Re: [PATCH] iio: trigger: sysfs: Disable irqs before calling iio_trigger_poll()

2020-08-13 Thread Lars-Peter Clausen

On 8/12/20 1:01 PM, Christian Eggers wrote:

Hi Lars

On Monday, 3 August 2020, 08:52:54 CEST, Lars-Peter Clausen wrote:

On 8/3/20 8:44 AM, Christian Eggers wrote:

...
is my patch sufficient, or would you prefer a different solution?

The code in normal upstream is correct, there is no need to patch it
since iio_sysfs_trigger_work() always runs with IRQs disabled.


Are you using a non-upstream kernel? Maybe a RT kernel?

I use v5.4.-rt

That explains it.
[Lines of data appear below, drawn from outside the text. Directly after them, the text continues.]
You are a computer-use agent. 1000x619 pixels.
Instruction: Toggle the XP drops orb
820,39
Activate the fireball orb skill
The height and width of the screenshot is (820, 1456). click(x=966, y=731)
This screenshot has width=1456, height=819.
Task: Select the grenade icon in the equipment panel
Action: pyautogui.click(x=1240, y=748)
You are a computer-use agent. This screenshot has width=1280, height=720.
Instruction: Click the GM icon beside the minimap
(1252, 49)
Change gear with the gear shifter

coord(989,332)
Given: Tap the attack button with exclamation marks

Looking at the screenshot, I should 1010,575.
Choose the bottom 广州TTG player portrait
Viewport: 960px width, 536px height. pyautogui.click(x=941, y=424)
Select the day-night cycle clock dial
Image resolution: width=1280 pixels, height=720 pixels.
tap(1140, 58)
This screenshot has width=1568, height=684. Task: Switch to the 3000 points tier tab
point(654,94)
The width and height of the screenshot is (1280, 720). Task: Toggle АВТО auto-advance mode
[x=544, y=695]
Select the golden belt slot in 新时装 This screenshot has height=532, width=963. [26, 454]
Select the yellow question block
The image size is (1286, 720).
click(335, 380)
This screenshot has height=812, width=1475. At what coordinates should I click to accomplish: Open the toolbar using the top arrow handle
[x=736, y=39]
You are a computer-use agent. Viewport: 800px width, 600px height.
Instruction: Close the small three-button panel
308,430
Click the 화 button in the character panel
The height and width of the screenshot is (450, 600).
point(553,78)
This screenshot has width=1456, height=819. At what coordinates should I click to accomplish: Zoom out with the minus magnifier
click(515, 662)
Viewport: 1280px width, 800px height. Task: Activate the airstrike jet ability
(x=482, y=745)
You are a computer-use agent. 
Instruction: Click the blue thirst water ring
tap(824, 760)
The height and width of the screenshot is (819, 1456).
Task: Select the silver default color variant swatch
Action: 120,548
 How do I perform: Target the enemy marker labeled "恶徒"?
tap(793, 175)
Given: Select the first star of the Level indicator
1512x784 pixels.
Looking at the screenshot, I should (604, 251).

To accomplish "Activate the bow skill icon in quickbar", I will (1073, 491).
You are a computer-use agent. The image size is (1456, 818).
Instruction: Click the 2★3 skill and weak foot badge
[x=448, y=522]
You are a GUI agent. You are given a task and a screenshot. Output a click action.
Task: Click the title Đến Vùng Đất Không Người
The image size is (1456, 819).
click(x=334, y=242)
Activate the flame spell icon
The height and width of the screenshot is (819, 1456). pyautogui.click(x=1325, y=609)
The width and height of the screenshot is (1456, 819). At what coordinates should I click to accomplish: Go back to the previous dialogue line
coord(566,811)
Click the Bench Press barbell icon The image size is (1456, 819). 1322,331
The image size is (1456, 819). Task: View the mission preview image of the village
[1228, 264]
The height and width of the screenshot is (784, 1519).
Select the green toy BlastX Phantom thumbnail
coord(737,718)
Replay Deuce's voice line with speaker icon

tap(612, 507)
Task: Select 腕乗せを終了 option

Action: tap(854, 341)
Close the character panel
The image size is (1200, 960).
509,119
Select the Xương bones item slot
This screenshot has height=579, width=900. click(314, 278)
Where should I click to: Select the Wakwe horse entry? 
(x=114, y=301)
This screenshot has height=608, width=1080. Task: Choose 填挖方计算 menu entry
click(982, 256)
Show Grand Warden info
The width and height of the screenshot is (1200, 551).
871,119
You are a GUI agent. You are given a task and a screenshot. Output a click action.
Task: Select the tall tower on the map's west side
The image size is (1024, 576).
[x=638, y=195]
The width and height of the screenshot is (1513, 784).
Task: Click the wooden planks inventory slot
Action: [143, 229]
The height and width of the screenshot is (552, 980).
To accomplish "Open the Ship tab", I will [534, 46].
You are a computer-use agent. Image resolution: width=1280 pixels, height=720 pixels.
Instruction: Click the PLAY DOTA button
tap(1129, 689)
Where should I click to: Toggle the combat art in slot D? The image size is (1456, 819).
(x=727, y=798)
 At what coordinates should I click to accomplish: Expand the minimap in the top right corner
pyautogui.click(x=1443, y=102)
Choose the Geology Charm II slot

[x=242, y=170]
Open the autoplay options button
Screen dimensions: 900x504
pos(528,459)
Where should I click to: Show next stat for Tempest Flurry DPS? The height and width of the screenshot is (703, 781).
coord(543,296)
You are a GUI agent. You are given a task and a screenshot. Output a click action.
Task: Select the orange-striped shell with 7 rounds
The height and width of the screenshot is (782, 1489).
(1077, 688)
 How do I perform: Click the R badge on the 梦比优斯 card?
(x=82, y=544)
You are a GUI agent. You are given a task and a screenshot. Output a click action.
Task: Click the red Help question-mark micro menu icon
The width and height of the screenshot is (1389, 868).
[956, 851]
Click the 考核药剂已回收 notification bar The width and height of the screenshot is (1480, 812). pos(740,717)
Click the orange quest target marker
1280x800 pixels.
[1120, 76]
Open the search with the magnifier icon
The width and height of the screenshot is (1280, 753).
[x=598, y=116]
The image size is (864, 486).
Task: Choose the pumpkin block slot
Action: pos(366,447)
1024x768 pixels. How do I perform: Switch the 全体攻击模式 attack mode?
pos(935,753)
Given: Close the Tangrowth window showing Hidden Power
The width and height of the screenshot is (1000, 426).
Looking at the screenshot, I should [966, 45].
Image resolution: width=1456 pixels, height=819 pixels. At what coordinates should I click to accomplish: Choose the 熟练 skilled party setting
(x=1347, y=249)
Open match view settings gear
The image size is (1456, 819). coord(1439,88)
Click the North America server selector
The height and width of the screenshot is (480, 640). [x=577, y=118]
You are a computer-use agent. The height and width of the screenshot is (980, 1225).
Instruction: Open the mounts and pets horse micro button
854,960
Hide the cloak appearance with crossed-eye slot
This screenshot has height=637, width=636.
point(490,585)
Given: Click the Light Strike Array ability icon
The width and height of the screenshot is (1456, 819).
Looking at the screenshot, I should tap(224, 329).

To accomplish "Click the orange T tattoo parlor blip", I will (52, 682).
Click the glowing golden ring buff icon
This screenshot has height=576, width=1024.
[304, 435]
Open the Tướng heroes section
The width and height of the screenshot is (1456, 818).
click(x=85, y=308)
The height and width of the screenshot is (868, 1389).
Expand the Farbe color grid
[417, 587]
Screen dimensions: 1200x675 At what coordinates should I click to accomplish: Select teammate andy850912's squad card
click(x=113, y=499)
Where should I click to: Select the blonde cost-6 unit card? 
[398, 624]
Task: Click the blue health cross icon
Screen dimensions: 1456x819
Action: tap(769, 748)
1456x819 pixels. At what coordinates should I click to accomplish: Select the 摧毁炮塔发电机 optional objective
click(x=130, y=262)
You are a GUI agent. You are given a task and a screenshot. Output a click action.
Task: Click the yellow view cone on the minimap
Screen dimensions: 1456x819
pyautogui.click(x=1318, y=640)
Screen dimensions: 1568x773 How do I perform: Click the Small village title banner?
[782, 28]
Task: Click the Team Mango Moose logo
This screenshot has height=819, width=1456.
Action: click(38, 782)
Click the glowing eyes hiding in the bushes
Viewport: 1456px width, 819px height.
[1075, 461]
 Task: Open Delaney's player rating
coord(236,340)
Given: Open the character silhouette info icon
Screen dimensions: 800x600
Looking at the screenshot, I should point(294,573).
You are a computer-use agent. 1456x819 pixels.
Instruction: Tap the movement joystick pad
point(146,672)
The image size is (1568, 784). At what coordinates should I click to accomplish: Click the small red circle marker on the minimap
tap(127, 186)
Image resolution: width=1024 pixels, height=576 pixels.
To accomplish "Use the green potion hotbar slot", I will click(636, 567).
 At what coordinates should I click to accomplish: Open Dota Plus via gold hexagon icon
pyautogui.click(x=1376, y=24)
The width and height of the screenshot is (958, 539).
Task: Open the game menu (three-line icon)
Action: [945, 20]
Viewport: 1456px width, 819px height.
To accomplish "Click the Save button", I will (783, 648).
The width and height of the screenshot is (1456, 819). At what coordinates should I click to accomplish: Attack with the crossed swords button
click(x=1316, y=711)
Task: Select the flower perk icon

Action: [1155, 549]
Have a look at
0200-irqwork-push-most-work-into-softirq-context.patch.

The right fix for this issue is to add the following snippet to the RT
patchset.

diff --git a/drivers/iio/trigger/iio-trig-sysfs.c
b/drivers/iio/trigger/iio-trig-sysfs.c
--- a/drivers/iio/trigger/iio-trig-sysfs.c
+++ b/drivers/iio/trigger/iio-trig-sysfs.c
@@ -161,6 +161,7 @@ static int iio_sysfs_trigger_probe(int id)
   iio_trigger_set_drvdata(t->trig, t);

   init_irq_work(&t->work, iio_sysfs_trigger_work);
+t->work.flags = IRQ_WORK_HARD_IRQ;

   ret = iio_trigger_register(t->trig);
   if (ret)

I can confirm that this works for iio-trig-sysfs on 5.4.54-rt32. Currently I
do not use iio-trig-hrtimer, but if I remember correctly, the problem was also
present there.


Similar story, I think. On mainline hrtimers run in hardirq mode by 
default, whereas in RT they run in softirq mode by default. So we 
haven't see the issue in mainline.


To fix this we need to explicitly specify that the IIO hrtimer always 
needs to run in hardirq mode by using the HRTIMER_MODE_REL_HARD flag. 
I'll send a patch.



Do you want to apply your patch for mainline? In contrast to v5.4,
IRQ_WORK_HARD_IRQ is already available there (moved to smp_types.h).
Unfortunately I cannot test it on mainline for now, as my BSP stuff is not
ported yet.


Sounds like a plan :)



Re: [PATCH] iio: trigger: sysfs: Disable irqs before calling iio_trigger_poll()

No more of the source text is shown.